By 2019, the consulting firm predicts, 64% of patients will schedule appointments digitally at U.S. health systems, compared to just 34% in 2016. The firm also predicts that all the top 100 U.S. health systems will provide digital self-scheduling and will be able to book most of their appointments through self-scheduling.
Many patients already have access to on-demand appointment scheduling. Every month, 6 million patients book using Zocdoc, an online scheduling service that launched in 2007. Providers pay a subscription fee to be listed on Zocdoc, which then syncs with their practice management software, finds appointment availability, and, in some cases, directly writes the appointments into their calendars.
The goal, said Zocdoc CEO Dr. Oliver Kharraz, is to make sure every patient can see a doctor within three days. “Typically, we overachieve,” he said. “The typical appointment with Zocdoc happens within 24 hours.”
Patients can go directly to the Zocdoc website, or they can access its scheduling tools by clicking a button on a participating provider's website. “The doctor wins because they're more fully utilized,” Kharraz said, “and the patient wins because they can see a doctor when they actually need one.”
Zocdoc recently introduced a link where patients can type in symptoms in natural language and be matched with the appropriate specialist. Since the service launched, Zocdoc has seen an increase in the number of specialties booked (more than 50 are available) and in the diversity of procedures scheduled, ranging from run-of-the-mill physicals to echocardiograms.

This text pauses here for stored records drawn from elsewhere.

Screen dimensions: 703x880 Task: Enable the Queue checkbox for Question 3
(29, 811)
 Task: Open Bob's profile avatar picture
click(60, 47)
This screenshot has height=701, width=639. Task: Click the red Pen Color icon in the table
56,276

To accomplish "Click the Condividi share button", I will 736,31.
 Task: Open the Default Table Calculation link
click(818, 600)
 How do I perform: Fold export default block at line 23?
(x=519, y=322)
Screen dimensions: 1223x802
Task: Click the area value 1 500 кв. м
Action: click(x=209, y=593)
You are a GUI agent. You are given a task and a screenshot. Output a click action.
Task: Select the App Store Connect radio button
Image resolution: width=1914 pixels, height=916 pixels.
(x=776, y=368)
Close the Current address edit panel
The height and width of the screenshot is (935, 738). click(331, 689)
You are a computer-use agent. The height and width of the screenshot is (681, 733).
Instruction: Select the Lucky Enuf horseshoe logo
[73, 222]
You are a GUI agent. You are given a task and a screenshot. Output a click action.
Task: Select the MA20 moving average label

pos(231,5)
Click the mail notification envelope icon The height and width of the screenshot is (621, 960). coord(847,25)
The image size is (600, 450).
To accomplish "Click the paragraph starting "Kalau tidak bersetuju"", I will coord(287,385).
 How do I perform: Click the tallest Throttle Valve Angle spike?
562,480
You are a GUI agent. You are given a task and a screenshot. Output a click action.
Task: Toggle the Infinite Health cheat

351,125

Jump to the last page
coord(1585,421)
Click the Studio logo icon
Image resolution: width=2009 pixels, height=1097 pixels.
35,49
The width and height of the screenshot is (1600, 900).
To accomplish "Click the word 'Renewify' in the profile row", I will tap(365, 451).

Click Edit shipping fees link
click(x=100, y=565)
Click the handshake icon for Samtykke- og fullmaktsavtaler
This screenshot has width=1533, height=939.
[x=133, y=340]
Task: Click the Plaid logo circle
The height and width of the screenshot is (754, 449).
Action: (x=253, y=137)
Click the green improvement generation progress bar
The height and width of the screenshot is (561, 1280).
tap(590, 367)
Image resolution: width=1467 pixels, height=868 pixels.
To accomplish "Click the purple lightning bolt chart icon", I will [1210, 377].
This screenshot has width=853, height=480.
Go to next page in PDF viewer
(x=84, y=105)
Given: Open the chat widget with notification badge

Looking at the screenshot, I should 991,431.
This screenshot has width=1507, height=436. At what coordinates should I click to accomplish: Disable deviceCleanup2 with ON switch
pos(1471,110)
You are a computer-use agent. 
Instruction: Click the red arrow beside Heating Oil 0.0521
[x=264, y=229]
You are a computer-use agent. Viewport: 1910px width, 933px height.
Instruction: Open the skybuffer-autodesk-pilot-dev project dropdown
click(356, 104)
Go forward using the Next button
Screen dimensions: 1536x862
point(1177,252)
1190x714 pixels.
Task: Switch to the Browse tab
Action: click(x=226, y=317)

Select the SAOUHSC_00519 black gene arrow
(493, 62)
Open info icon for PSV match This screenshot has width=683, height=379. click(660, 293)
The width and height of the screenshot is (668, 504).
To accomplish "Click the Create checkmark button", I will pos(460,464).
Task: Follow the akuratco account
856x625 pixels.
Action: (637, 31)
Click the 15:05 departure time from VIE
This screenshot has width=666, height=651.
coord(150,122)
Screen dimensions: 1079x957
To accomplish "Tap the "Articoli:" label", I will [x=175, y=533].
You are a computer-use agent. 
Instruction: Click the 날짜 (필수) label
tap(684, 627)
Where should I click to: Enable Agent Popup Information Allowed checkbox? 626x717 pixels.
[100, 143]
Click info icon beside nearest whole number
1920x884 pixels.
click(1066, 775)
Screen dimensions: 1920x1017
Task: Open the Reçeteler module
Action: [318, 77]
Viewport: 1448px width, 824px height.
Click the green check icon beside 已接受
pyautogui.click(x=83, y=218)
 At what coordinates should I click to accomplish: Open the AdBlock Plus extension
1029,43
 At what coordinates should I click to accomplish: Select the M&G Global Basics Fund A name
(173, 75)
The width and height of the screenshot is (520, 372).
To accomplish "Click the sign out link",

The company is continuing to look for new ways to make things easier for patients. “We are not done until getting to the doctor until after you leave is as seamless as when you order something from Amazon,” Kharraz said.
Because online scheduling gives patients access to many doctors from different healthcare systems, it can undermine patient loyalty to specific providers. In an effort to keep patients on their own websites—and therefore in their own practices—some providers are choosing to host online scheduling themselves, rather than on a third-party site such as Zocdoc.
That's the approach Kyruus takes. The company's software allows health systems to display physician profiles and ratings on their site, where the patients can also schedule the appointments. Kyruus Senior Vice President of Market Solutions Travis Moore said this approach helps build patient loyalty.
Even when patients don't schedule appointments online, their waits can be reduced. “Patients dislike waits of an uncertain duration, waits that are not explained to them, and waits they perceive as unfair,” said Mike Burke, CEO of Clockwise.MD.
More than 20% of the urgent-care market and some large providers, such as Geisinger Health System and Carolinas HealthCare System, use Clockwise.MD software for online self-scheduling. It also offers virtual queues which patients can check online to avoid long waits in providers' waiting rooms. “By managing the wait experience effectively, we substantially improve not only the patient's experience but the facility's throughput,” Burke said.
Large hospital systems aren't the only ones offering online booking. Retail clinics are also giving patients ways to schedule appointments and monitor waiting times before leaving the house.
The goals are the same: reducing friction for patients. “Once they get to your website, you need to make it easy for them to find the provider they're looking for, and then offer interactive calls to scheduling,” Moore said. “It's an expectation. You just got off Amazon—this instant gratification is the world we live in.”